Observei atentamente um momento onde, ao listar a programação mensal, mencionou que o prefeito Fernando Haddad estaria lá, na próxima semana, para um bate papo com a congregação.
Havia mais de 400 pessoas na Sinagoga, e não vi manifestação alguma para além de respeito pela escolha do palestrante. Claro, em se tratando de um político, muitos poderiam não estar de acordo.
E não era um respeito de aceitação imposta pelo temor, algo um tanto comum em se tratando de religiões. Muito pelo contrário, pois o humor estava presente o tempo todo. Havia ali, naquele homem, uma presença verdadeira, alicerçada na sua experiência de vida, vivida.
A cerimônia fluía solta, leve, divertida…

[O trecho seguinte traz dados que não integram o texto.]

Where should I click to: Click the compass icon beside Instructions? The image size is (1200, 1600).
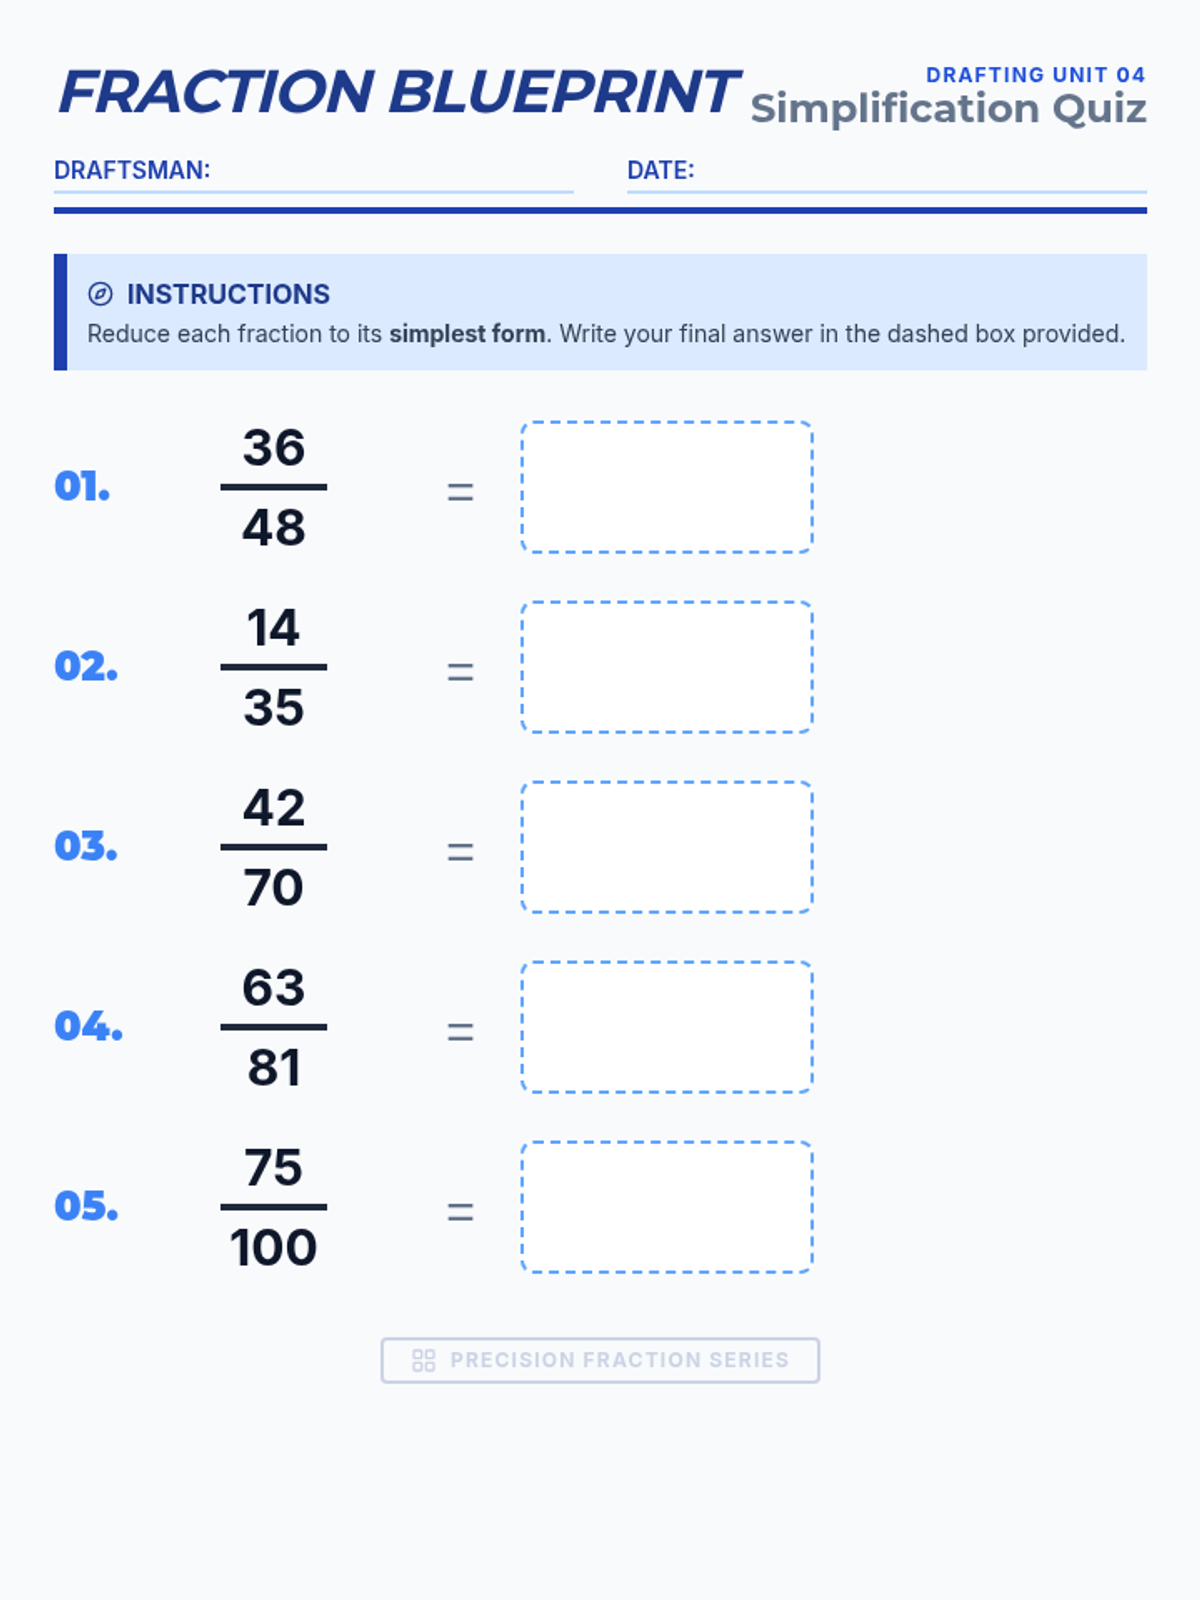tap(100, 294)
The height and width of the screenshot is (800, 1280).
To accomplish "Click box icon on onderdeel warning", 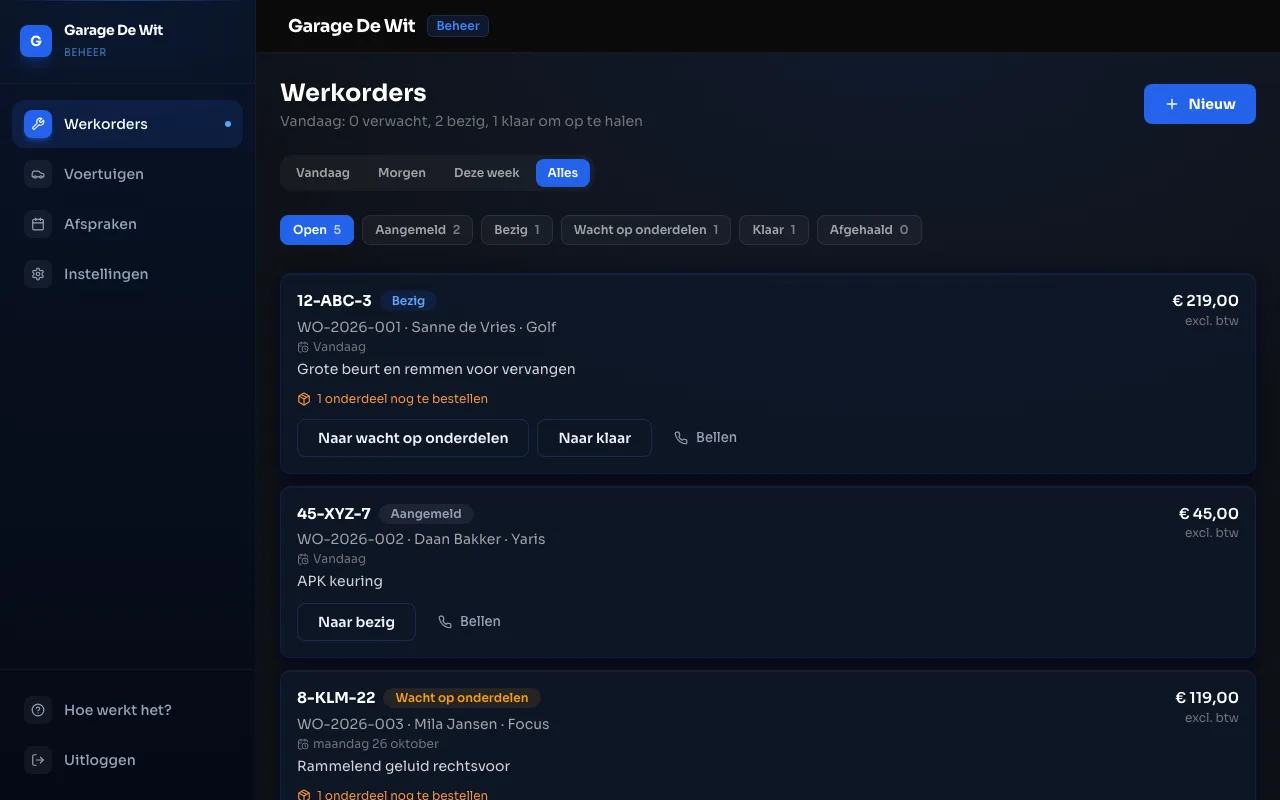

Crianças, jovens, idosos todos ressonantes.
Gostoso de ver.
Sua erudição, harmonizada aos cantos litúrgicos, era de arrepiar.
Mas o que me fez suspender mais longamente a respiração foi a pergunta que ele provocou: “O que você faz com as bênçãos que recebe?”
Eu fiquei absorta nela. Realmente, o que imaginamos estar recebendo? De onde as recebemos? Se essa energia se manifesta de alguma forma, ou na fôrma que a nossa limitada subtração humana consegue nominar, o que ela é? Os dogmas estão aí para provar como empobrecemos a possibilidade de explorar para além do “seguramente conhecido”. Mas a verdade é que vivemos uma vida repleta de bênçãos diárias que ficam invisíveis – achatadas por nós mesmos.
Quantas vezes por dia a gente se lembra delas? Não falo de nada divino ou intangível. Falo do que nos permeia todos os dias, a todo momento, e não percebemos. O piloto automático que na Torá cessa uma vez na semana – do anoitecer da sexta feira, ao anoitecer do sábado, o Shabat – tem esse sentido, de parar para entender onde você se encontra. E para onde irá.
Não sou religiosa, mas vejo sabedoria nisso. Parar no lugar da ausência e lá permanecer. Parar e administrar a falta sem ter de completá-la com absolutamente nada além da presença dela. Difícil? Não é? Parar e nada fazer. As pessoas não conseguem parar, pois pega mal não produzir nada. A vida moderna é a da manutenção: todos os dias de nossas vidas, estamos correndo para alguma manutenção.
Fazemos “Planos de Saúde” para a falta dela. Curioso…
Tentamos desesperadamente subverter, em vão, o nosso prazo de validade.
Parar é perigoso porque te faz pensar…Pensar e não ter A resposta imediata é ter de lidar com a ansiedade nua e crua jogada no seu colo Parar para poder reciclar o excesso de alguma coisa que já te nutriu uma vez, mas que, agora, pode te intoxicar. Cada um sabe onde está o seu “parar de”…
As bênçãos são as oportunidades de parar, de apenas ficar com o que lá já estava, mas, talvez, fora de lugar. Sem modificar nada, apenas corrigindo a rota para o mais genuíno e menos arrogante que nos circunda; mas que poucas vezes ancora.
Bênçãos são os nossos GPS internos, para nos ajudar a acertar rumos desconectados – não estão fora e não vem de fora.
Benção é dar uma oportunidade de resetar o obsoleto. Acendemos as velas antes da primeira estrela nascer. E, ao iniciar o Shabat, não se acende mais nada fora de nós mesmos.
Não há palco, muito menos plateia: o show é dentro. Interno! E ele só se manifestará quando você parar. E, então, esse lugar mais assossegado de si mesmo, cerzido por calmarias e arrematado por você e mais ninguém, passa a ser, no fim das contas, a sua bênção maior.